EXERCISE AIM: Which lines in the data below contain the word "height"? Return each of them.

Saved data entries
* * * * *

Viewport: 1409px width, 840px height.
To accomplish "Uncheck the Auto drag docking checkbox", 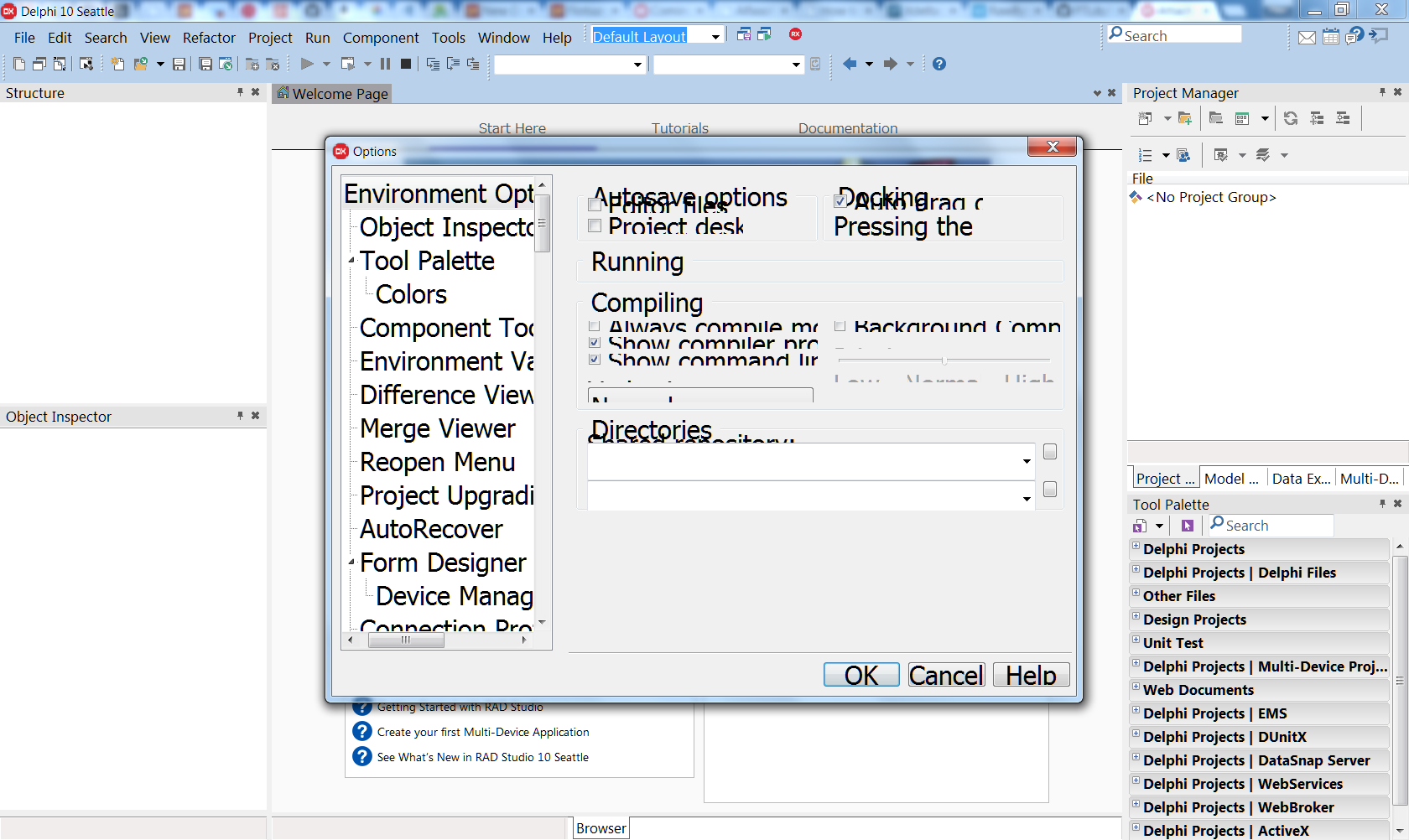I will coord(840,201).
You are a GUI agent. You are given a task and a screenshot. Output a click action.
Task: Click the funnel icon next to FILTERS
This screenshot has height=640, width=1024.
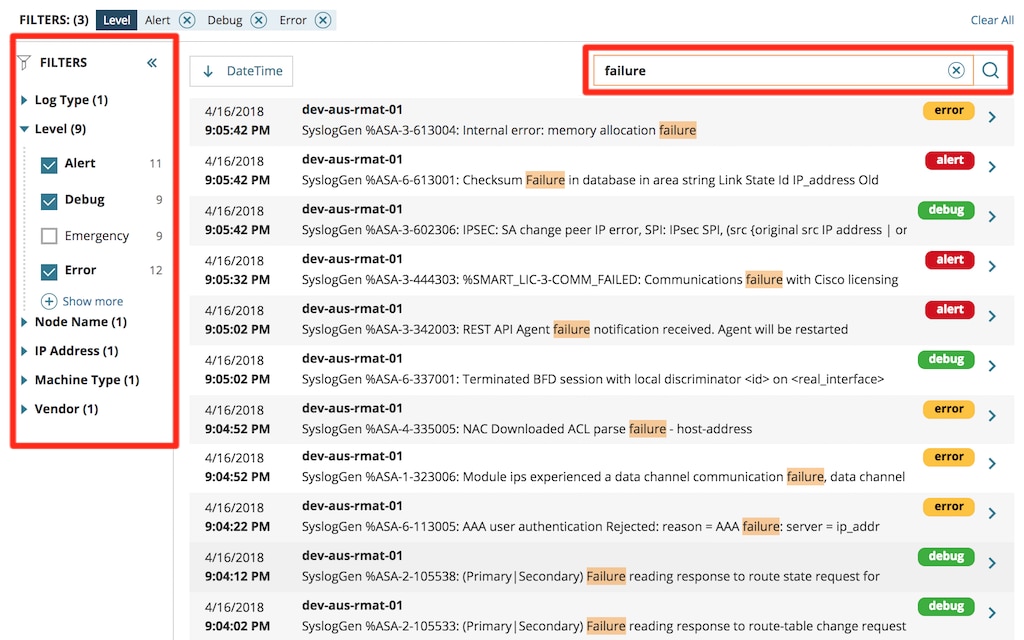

* * * * *

EXERCISE RESPONSE:
Viewport: 1409px width, 840px height.
This screenshot has height=640, width=1024.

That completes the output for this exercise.